Contractors working on Google’s Gemini AI have been comparing its responses to those of Anthropic’s Claude, a competing artificial intelligence model, TechCrunch reported.
While Google declined to confirm whether it had secured Anthropic’s permission to use Claude in its evaluations, the practice has raised questions about industry norms in AI development and testing.
Typically, tech companies assess their AI models’ performance by running them through industry benchmarks rather than having contractors manually compare outputs from rival models.
However, Gemini contractors have reportedly been tasked with rating the accuracy of AI responses by evaluating factors such as truthfulness and verbosity. According to the correspondence, contractors have up to 30 minutes per prompt to determine which model—Gemini or Claude—delivers better results.
Contractors recently noticed explicit references to Anthropic’s Claude appearing within Google’s internal evaluation platform.
Discussions among contractors highlighted differences in safety protocols between the two models. Claude was noted for its strict safety measures, often refusing to answer prompts it deemed unsafe, such as role-playing scenarios. In contrast, Gemini’s responses reportedly violated safety standards in some cases, with one output flagged for including inappropriate content.
“Claude’s safety settings are the strictest,” a contractor remarked in internal chats, contrasting them with Gemini’s more lenient approach.
Anthropic’s terms of service prohibit customers from using Claude to develop or train competing AI systems without explicit approval. While Google is a significant investor in Anthropic, it remains unclear whether the company has obtained such permission.
Shira McNamara, a spokesperson for Google DeepMind, which oversees Gemini, denied allegations that Gemini is trained on Anthropic models.
“Of course, in line with standard industry practice, in some cases we compare model outputs as part of our evaluation process,” McNamara said in a statement. “However, any suggestion that we have used Anthropic models to train Gemini is inaccurate.”
The report follows recent revelations that Google contractors are being asked to evaluate Gemini’s AI outputs in areas beyond their expertise. Internal discussions have flagged concerns about the accuracy of responses on sensitive topics such as healthcare, raising broader questions about Gemini’s reliability and safety.

(Saved data entries)

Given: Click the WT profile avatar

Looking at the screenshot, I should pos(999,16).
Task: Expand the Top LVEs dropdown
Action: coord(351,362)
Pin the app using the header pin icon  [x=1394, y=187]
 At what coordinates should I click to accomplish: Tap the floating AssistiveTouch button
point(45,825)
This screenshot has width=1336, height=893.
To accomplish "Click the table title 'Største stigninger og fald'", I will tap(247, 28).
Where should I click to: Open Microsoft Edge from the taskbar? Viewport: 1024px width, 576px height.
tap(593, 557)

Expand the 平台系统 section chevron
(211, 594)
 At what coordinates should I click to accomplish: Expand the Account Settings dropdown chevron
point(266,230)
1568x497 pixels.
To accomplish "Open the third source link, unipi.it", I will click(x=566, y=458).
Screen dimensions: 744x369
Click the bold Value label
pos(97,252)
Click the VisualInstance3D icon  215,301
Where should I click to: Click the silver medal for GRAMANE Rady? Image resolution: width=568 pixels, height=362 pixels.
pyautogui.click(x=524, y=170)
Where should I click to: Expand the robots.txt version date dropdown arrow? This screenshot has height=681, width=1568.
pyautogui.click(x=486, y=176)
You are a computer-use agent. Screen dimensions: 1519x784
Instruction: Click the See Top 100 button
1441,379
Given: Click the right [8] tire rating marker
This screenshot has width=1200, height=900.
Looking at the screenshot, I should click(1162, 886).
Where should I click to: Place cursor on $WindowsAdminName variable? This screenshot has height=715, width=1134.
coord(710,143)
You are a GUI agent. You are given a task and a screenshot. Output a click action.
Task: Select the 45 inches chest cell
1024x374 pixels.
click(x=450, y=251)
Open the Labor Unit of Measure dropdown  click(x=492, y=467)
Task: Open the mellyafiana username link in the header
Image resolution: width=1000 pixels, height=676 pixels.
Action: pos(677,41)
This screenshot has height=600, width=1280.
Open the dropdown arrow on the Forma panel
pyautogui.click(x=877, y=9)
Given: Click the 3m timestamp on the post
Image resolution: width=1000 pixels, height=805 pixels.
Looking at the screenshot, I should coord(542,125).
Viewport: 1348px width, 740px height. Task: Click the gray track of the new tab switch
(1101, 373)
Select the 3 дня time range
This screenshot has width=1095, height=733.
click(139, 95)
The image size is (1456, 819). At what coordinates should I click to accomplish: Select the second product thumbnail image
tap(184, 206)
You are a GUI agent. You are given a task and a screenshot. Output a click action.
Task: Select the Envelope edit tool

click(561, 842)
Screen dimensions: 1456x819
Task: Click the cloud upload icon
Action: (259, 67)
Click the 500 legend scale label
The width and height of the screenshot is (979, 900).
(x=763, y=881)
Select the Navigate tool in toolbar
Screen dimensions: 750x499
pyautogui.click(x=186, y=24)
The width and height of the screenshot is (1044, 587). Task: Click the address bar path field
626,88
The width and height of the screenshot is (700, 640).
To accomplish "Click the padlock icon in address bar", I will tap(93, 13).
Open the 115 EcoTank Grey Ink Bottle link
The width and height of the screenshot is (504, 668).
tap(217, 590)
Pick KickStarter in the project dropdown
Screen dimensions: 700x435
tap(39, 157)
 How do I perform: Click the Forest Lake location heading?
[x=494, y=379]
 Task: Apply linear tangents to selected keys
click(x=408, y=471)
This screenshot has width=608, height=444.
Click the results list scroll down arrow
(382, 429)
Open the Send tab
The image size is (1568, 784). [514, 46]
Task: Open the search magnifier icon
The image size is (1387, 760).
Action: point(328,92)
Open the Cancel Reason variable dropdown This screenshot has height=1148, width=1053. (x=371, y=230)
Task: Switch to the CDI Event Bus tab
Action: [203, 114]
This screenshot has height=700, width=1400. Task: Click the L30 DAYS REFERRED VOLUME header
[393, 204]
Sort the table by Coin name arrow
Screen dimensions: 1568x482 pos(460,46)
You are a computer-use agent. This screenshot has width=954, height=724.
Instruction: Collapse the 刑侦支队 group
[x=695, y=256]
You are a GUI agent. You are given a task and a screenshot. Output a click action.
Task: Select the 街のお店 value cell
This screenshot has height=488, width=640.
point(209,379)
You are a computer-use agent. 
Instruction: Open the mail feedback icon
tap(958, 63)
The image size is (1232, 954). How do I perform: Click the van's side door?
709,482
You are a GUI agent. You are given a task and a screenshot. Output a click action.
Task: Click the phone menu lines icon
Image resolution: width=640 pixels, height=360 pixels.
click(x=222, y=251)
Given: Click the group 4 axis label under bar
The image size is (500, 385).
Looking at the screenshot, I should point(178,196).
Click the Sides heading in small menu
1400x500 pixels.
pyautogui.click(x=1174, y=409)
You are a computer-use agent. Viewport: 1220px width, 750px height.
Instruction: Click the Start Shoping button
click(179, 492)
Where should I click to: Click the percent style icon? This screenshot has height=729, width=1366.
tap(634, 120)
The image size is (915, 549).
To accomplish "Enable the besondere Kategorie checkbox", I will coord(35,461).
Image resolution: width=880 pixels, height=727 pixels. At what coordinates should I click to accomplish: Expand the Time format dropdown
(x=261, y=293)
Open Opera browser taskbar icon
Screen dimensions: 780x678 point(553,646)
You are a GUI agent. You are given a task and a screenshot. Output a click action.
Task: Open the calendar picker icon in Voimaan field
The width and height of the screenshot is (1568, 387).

▶ _REQUIRED ACTIONS_
1: Name every organization that the report on Gemini and Claude mentions.
2: Answer these questions from the report on Gemini and Claude:
(a) How much time do contractors have per prompt to judge which model gives better results?
(b) What role does Shira McNamara hold?
(c) What do Anthropic's terms of service prohibit customers from doing without explicit approval?

▶ _COMPLETED EXERCISE_
1: Google, Anthropic, TechCrunch, Google DeepMind

2:
(a) Up to 30 minutes.
(b) She is a spokesperson for Google DeepMind, which oversees Gemini.
(c) Using Claude to develop or train competing AI systems.